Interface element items

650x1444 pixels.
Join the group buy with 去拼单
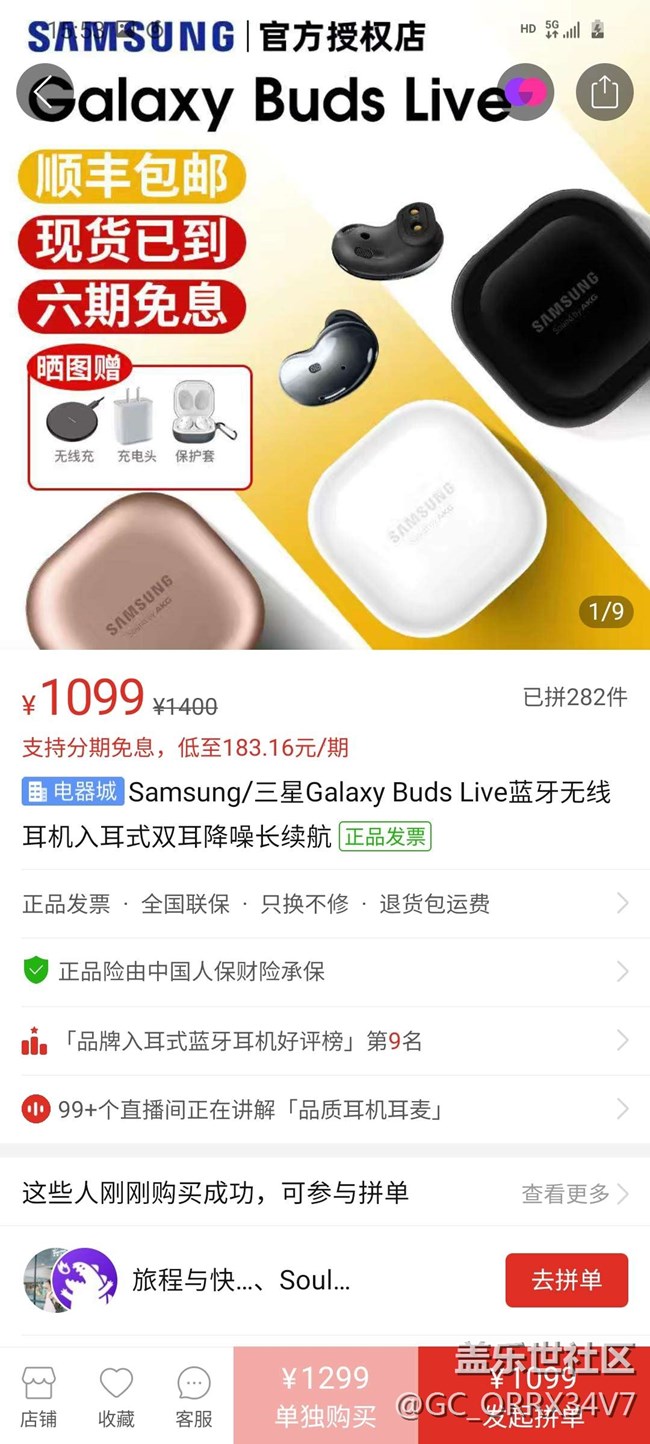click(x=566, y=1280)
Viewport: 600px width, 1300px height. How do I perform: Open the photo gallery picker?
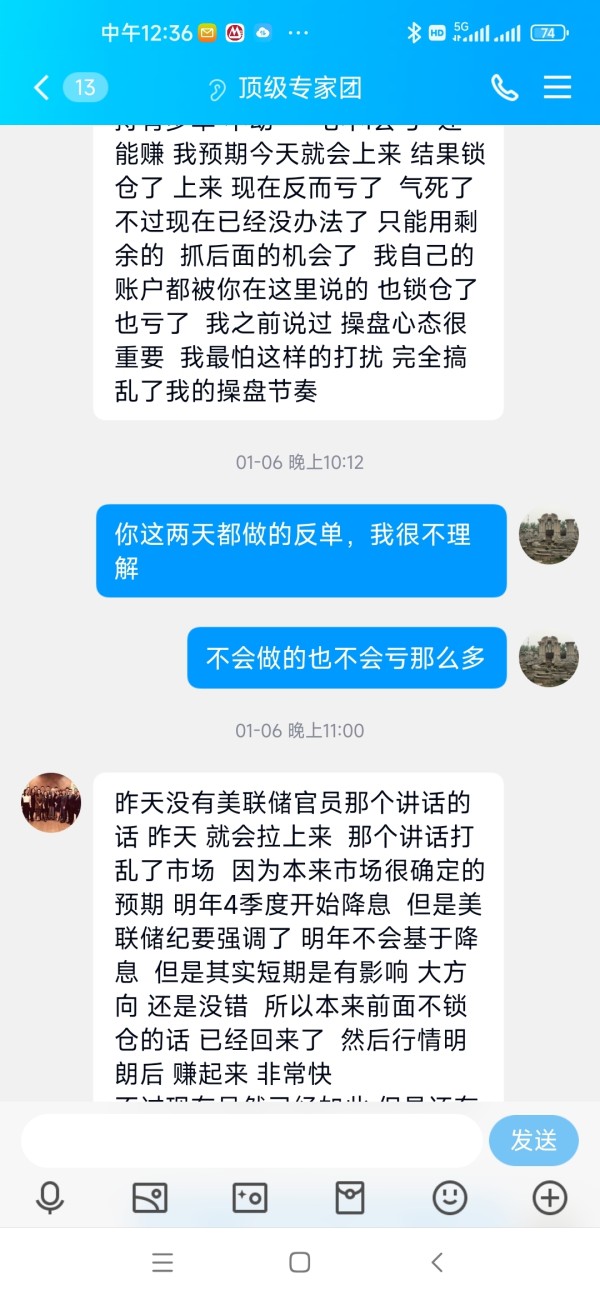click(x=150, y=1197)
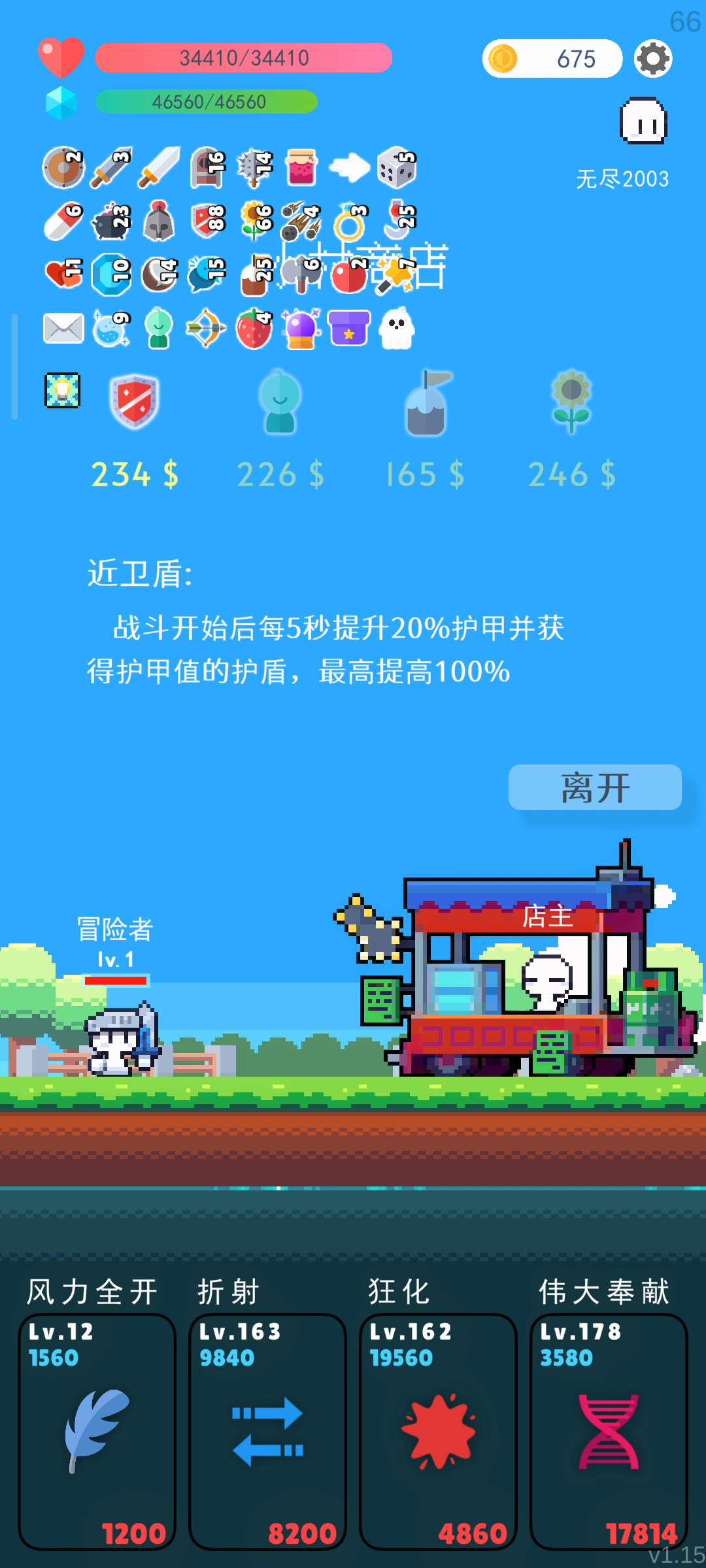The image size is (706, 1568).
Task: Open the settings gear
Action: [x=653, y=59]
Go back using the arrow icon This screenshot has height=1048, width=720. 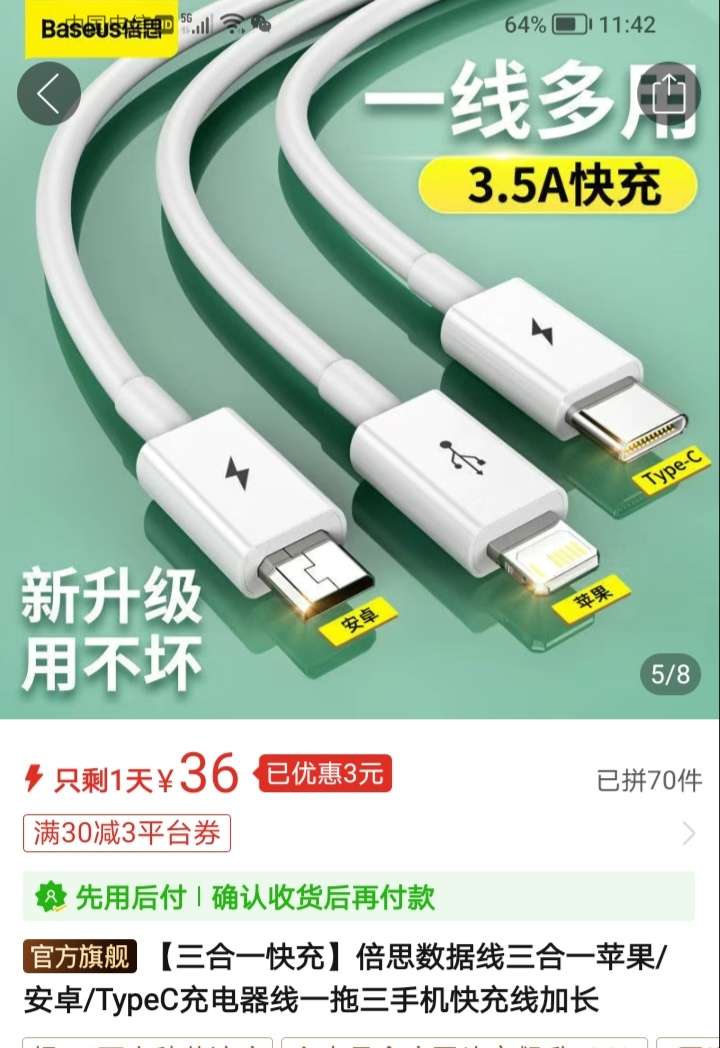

§ **REQUIREMENT**
Update the items above by swapping "photo gallery" for "image gallery" and keeping everything else the same. Omit the pictures from your answer.

§ **ANSWER**
650x1444 pixels.
Join the group buy with 去拼单
click(x=566, y=1280)
Viewport: 600px width, 1300px height. How do I perform: Open the image gallery picker?
click(x=150, y=1197)
The image size is (706, 1568).
Task: Open the settings gear
Action: [x=653, y=59]
Go back using the arrow icon This screenshot has height=1048, width=720. 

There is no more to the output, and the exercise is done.